Your objective
Please copy the records below word for word, beginning with the line that contains "Where should I" and continuing through the last line of the records, with both ends included. Omit the pictures from your copy.

-- Start of Data rows --

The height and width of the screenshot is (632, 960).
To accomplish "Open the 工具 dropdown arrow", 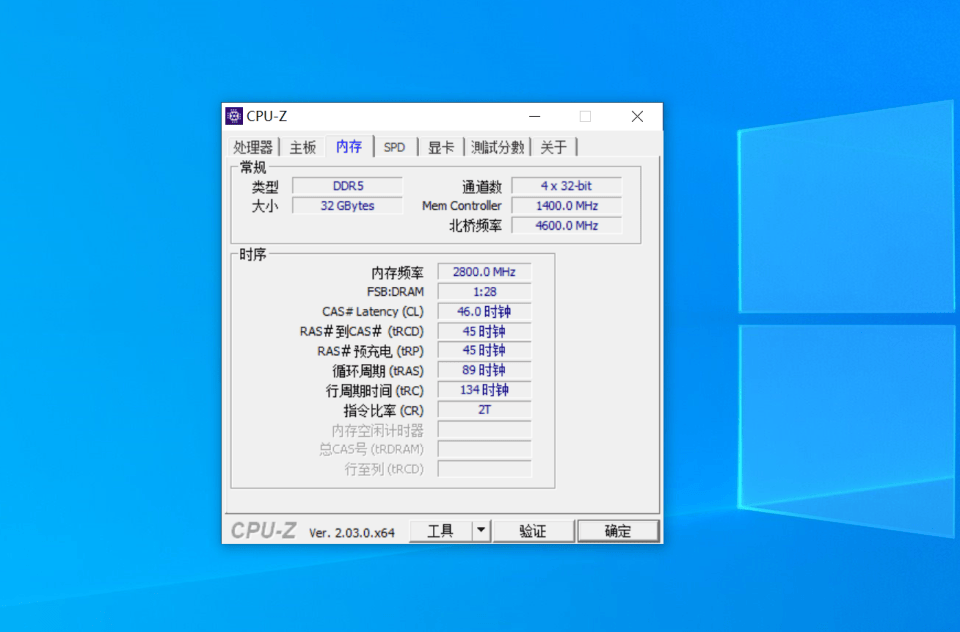I will tap(480, 530).
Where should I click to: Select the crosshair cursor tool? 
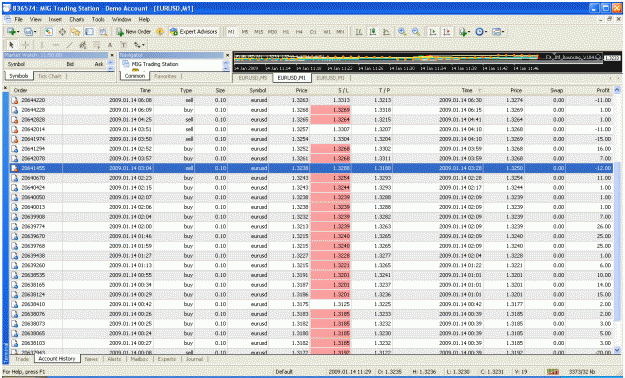tap(25, 45)
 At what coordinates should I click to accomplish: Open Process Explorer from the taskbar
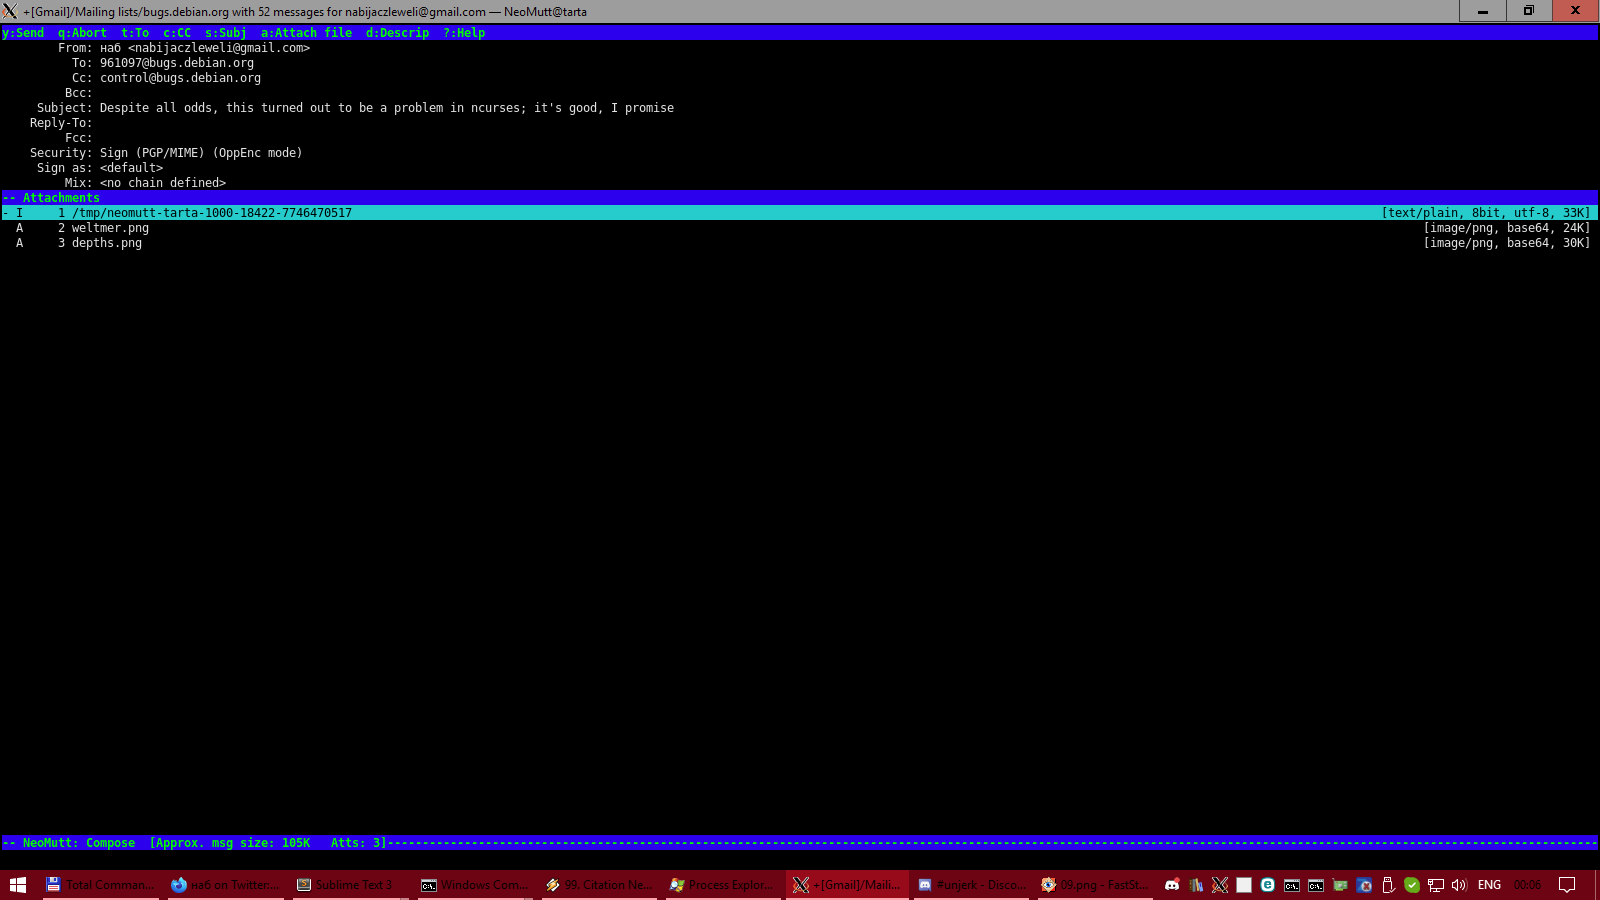722,885
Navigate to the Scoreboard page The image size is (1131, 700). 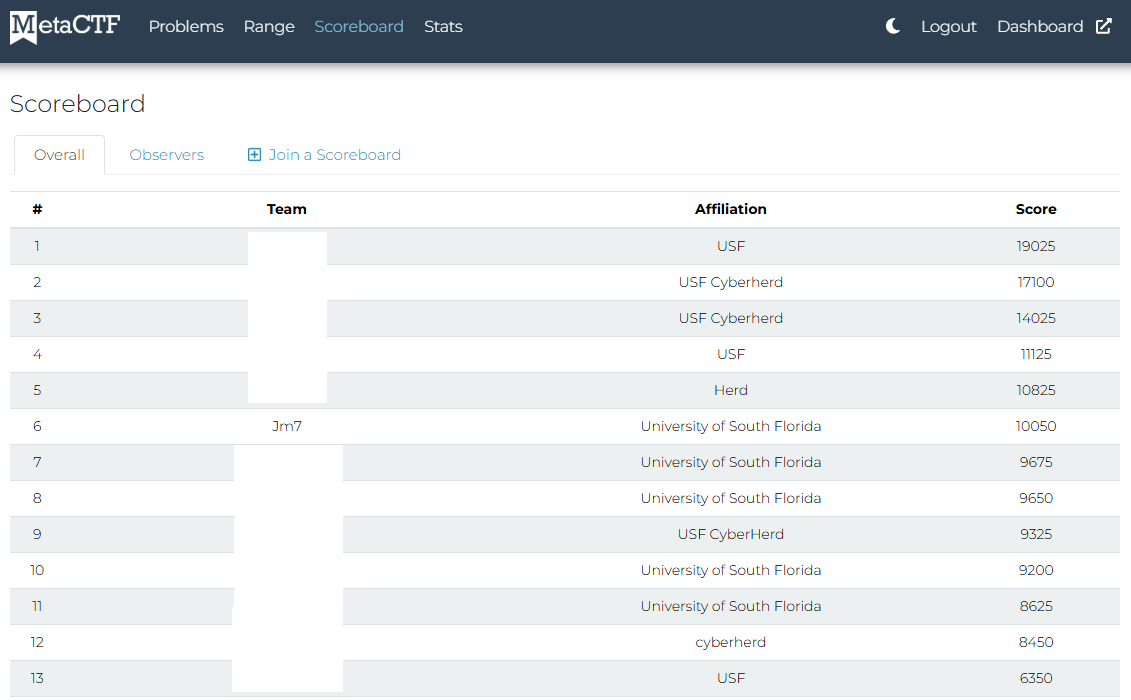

-- End of Data rows --

Output for this task
Where should I click to: Select the crosshair cursor tool? 
tap(25, 45)
 At what coordinates should I click to accomplish: Open Process Explorer from the taskbar
722,885
Navigate to the Scoreboard page The image size is (1131, 700). 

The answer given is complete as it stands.